Reference: Ultrasound Guide
- To identify the distal aorta, you should look for the bifurcation around the level of the umbilicus, at L4. The aorta will branch into the common iliac arteries. To see the branches of the iliac artery coming off the aorta, slowly fan the probe up and down (See below).
Reference: Radiology Key
- The final view of the abdominal aorta is visualizing the aorta in long axis. This helps identify saccular aneurysms, when the outpouching/enlargement is only on one side of the vessel.
Case ultrasound findings:
Using the techniques that were described above, the patient’s abdominal aorta was identified and was measured to be > 6 cm (see above image). The landmarks that are usually used to identify proximal, mid, and distal aorta were difficult to see on ultrasound due to the sheer size of the patient’s aneurysm. Color flow was used to confirm that what we were viewing was in fact vessel.
There is lots of data proving the integral use of ultrasound in detecting aortic aneurysms. While CTA remains the gold standard for assessing for AAA and whether rupture has occurred, the use of ultrasound at bedside can expedite patient care and confirm your diagnosis while waiting for further testing. With its high sensitivity/specificity and quick results, we should be using POCUS to assess for AAA to treat the patient appropriately and avoid delay in patient care while waiting for the CTA.

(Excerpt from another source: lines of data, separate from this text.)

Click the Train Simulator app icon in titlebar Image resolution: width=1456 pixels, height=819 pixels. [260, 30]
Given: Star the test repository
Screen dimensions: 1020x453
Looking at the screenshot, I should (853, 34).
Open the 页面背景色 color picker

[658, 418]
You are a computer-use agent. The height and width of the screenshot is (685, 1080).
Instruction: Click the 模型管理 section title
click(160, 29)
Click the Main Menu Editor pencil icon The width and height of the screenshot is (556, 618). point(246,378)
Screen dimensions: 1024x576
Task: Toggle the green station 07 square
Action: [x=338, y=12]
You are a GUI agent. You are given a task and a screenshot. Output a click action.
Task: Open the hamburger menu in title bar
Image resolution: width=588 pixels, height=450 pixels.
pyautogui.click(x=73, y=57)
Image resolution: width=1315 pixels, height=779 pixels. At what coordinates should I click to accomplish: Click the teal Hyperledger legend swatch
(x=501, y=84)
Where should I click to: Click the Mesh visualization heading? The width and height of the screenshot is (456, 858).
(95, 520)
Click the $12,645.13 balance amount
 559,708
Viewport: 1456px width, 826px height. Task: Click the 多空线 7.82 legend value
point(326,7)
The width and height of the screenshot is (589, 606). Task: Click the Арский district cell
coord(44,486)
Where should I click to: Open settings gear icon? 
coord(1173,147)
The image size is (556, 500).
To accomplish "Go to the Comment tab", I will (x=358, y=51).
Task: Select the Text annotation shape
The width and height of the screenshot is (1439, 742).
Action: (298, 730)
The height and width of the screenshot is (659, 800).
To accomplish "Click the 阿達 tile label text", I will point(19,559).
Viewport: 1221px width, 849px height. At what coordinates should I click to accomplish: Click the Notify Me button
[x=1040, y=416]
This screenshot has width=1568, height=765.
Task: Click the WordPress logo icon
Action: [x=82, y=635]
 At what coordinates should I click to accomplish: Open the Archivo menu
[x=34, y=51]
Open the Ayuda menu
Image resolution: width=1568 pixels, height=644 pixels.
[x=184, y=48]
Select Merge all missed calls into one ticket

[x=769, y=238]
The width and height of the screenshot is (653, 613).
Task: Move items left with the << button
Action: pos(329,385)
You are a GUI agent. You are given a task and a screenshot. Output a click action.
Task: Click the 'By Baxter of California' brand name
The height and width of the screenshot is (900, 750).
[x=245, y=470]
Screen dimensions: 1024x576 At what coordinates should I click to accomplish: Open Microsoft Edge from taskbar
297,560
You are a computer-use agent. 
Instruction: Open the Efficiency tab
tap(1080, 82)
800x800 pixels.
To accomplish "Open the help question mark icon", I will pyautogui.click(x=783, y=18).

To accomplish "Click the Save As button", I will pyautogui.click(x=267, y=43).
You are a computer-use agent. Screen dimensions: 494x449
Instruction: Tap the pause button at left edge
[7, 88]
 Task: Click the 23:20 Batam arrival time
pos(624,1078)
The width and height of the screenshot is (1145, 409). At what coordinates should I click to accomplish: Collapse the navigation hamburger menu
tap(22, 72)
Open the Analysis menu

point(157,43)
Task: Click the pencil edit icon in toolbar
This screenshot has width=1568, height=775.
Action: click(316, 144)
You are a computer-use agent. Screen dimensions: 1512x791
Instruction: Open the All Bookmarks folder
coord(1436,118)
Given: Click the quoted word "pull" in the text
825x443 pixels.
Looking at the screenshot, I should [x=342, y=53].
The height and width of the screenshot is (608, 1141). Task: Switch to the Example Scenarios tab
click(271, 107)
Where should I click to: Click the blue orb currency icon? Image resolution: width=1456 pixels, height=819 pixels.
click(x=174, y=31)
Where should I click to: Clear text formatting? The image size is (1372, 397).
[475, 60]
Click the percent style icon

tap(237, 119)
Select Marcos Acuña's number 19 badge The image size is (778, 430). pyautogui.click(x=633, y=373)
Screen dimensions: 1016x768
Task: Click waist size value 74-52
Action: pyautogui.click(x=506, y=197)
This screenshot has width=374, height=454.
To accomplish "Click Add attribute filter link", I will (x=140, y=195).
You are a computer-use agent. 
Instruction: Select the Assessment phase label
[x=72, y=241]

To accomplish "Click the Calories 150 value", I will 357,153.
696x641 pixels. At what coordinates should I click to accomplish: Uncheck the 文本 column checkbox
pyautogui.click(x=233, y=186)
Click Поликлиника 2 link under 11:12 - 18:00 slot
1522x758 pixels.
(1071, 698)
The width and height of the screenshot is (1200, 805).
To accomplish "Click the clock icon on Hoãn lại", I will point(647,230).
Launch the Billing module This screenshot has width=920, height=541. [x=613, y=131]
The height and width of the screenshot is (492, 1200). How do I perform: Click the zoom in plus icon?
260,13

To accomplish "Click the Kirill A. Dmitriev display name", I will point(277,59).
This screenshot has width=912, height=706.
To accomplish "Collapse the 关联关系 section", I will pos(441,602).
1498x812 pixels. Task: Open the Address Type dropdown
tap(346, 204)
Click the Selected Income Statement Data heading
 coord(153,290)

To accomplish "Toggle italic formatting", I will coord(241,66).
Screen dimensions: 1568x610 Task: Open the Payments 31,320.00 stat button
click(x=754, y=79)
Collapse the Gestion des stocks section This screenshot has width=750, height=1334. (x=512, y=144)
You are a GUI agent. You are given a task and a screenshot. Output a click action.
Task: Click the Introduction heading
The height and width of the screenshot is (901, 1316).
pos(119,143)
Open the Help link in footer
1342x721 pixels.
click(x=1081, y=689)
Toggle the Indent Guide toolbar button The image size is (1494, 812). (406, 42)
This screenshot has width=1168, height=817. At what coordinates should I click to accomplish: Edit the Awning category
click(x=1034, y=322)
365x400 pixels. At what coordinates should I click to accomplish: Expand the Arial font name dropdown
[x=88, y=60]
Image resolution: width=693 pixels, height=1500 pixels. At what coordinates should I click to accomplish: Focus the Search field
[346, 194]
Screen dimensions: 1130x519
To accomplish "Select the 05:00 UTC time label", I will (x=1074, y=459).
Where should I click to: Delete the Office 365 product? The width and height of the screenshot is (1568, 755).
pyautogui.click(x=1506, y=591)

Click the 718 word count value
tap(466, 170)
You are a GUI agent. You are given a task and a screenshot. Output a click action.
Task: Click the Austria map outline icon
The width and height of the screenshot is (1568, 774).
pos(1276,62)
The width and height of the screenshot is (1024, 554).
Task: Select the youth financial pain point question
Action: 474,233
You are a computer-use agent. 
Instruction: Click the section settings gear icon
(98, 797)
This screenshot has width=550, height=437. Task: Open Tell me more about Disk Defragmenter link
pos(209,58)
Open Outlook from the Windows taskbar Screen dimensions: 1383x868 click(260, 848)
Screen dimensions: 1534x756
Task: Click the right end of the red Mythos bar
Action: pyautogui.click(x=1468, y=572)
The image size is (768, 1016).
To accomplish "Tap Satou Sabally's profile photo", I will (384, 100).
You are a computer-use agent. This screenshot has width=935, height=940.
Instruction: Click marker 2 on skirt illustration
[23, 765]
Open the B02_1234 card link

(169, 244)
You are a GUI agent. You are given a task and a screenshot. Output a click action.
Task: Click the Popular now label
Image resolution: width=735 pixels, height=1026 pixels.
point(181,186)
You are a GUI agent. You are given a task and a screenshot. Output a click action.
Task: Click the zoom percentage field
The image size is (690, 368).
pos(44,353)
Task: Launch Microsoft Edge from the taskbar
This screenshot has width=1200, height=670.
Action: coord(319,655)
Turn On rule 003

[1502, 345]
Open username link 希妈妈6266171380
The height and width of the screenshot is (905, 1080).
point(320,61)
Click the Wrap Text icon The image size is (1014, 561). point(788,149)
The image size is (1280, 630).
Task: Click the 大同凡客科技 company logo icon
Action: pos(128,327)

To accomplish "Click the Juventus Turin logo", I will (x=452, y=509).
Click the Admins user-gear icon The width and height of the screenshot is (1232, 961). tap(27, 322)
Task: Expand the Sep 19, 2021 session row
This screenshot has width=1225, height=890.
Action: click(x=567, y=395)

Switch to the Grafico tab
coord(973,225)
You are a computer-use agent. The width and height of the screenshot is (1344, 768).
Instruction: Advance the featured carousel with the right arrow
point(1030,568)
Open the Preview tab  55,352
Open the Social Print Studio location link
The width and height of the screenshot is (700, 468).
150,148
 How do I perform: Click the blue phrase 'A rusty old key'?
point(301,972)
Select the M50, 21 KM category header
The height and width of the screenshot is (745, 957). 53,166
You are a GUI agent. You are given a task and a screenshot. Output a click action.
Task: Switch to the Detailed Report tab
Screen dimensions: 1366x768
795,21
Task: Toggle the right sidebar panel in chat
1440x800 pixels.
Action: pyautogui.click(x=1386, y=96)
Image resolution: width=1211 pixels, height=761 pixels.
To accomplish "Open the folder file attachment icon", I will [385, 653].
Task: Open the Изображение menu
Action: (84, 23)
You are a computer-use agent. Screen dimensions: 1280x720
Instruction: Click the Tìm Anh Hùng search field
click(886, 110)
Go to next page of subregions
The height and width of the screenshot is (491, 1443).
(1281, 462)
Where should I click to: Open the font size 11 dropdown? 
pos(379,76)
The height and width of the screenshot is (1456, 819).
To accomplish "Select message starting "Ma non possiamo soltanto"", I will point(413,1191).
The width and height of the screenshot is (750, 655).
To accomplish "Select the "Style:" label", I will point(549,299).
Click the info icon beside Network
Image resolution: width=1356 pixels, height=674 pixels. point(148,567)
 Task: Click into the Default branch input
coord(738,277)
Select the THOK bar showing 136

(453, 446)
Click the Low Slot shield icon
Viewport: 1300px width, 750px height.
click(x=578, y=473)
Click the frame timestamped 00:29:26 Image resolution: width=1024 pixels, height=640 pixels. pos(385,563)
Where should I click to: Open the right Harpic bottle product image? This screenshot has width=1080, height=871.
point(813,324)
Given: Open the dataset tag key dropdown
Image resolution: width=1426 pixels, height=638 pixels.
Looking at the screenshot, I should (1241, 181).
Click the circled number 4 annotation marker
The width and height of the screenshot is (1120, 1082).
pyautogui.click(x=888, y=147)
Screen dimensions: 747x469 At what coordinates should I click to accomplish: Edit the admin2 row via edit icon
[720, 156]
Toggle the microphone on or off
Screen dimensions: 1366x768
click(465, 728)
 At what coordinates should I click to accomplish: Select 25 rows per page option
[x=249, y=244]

Vascular surgery was consulted immediately after viewing the large AAA on ultrasound. ICU was also consulted who recommended starting an Esmolol drip to decrease her blood pressure while awaiting their official consult at bedside. Throughout her course in the ED, she was given IV fluids, anti-hypertensives, and multiple medications for her abdominal pain. An A-line was placed to further track her blood pressures. She was stable throughout her entire ED stay and was brought up to the CCU for further management of hypertensive emergency and her AAA.
Following her admission, CTA confirmed a large infrarenal abdominal aortic aneurysm measuring up to 8 cm along with a left common iliac artery aneurysm measuring 2.3 cm. No rupture was found. She was taken to the OR for an open repair and is recovering appropriately.